Friday, November 02, 2012

Fortunata and Jacinta summary

What a long strange year in reading it has been. I hadn’t planned on reading Fortunata and Jacinta again or delving into more Galdós but I’m glad I did. I plan on reading a few more of his books that have been translated into English over the next few months, so you will be hearing more about him on these pages.

I will have a few more posts on this novel but I wanted to post this summary before moving onto other books. I plan at least three additional posts on the novel (which are noted below with the placeholders). I’m happy to see others are reading the novel and there have been some posts so far, and I look forward to reading more of them. I realize it’s a long, complex novel that takes more than a month to do it justice.

I hope the posts below have been helpful for those reading along and my biggest desire is that they (along with others’ posts) will drive some interest in the book and get others to read it. It’s a magnificent novel that deserves a wide audience. Enjoy!

My outline by subchapter
Links on Spanish history
The Illusion of Life Itself: some quotes and links to the Annual Pérez Galdós Lecture

More links: One
More links: Two
Fact and fiction at the same time: quotes from an article by Harriet Stevens Turner
Quotes from the novel about Torquemada (leading into reviewing Torquemada)
Other quotes I posted in a previous online life
Link to The Neglected Books Pages's review and notes on the novel

Volume One
Preliminary notes
Dreams that lead to the truth
Smuggling a story

Volume Two
Summary, miscellanea
The question of good works
Strong women; silencing the host

Volume Three
Practical philosophy

Volume Four
Segismundo Ballester
False progress and false hearts
An unasked question

Other posts
Placeholder: 1980 Spanish TV series
Roundup of other blogs' posts on the novel
Placeholder: Notes on Fortunata and Jacinta and La Regenta


Amateur Reader (Tom) said...

Next week is Fortunata y Jacinta week at my place! Or four days or whatever - I guess I should not over-promise.

Your series of posts made me see how nervous I get about addressing anything of any real consequence about a book before I have finished it. My neurosis or, I like to think , my training on writers who are always setting traps for me.

Anyway, next week.

Dwight said...

I'm looking forward to your posts.
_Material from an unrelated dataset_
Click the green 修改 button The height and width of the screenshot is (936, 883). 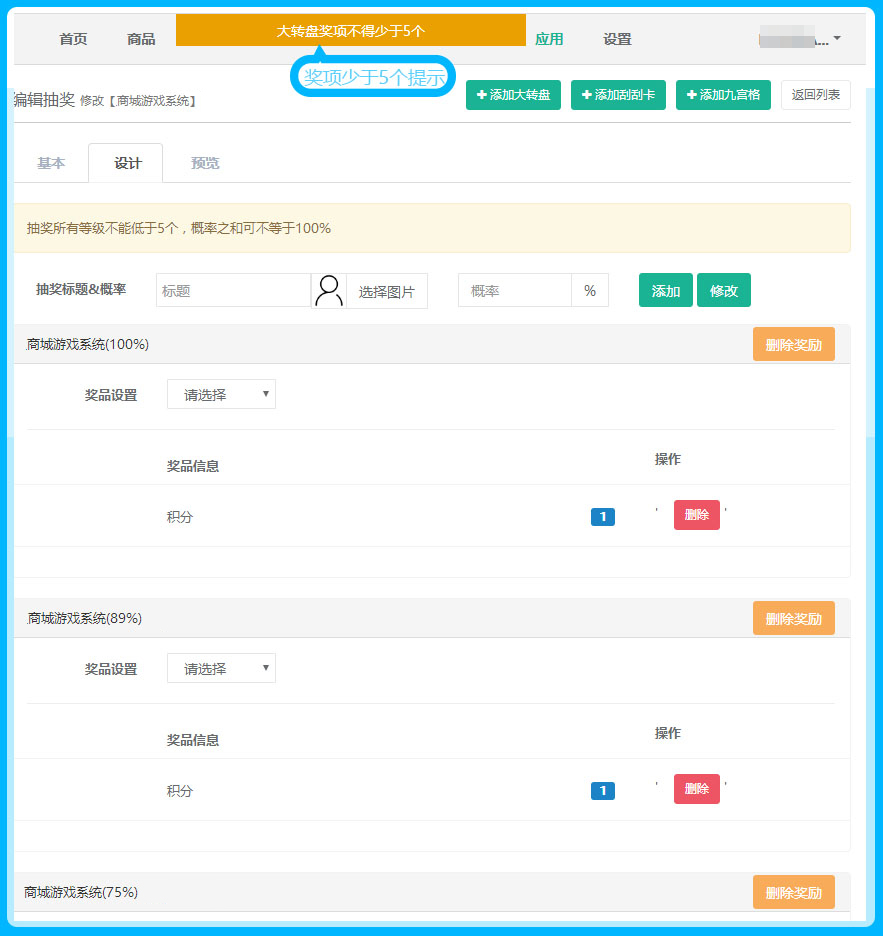tap(723, 291)
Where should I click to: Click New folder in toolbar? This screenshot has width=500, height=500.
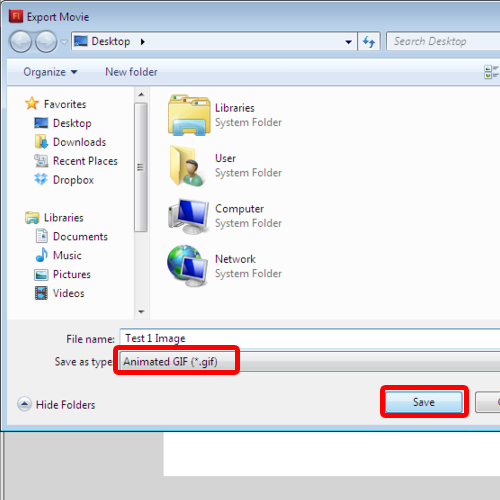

And I have the same nervousness, although that doesn't always stop me from posting (and later cringing).

Unknown said...

Where could I find an online version of this book in English? I’m interested specifically in a good English translation of Fortunata’s letter to Jacinta in the last chapter right before she passes away. Thank you so much!

Dwight said...

Cathy, sorry to say I'm not aware of any online version of the book in English. I know Project Gutenberg has it in Spanish, but I have not seen an online English translation.

Unknown said...

Thank you for your quick reply, Dwight!

I am taking a literature class where we are reading and analyzing this novel and when it came to end, Fortunata's letter, which is very important and the words carry a great deal of symbols for interpretation, some students in the class (that Spanish is not their first language) missed it. So we thought that if they could read the letter in English it could help them. I'll keep searching. Gracias de nuevo!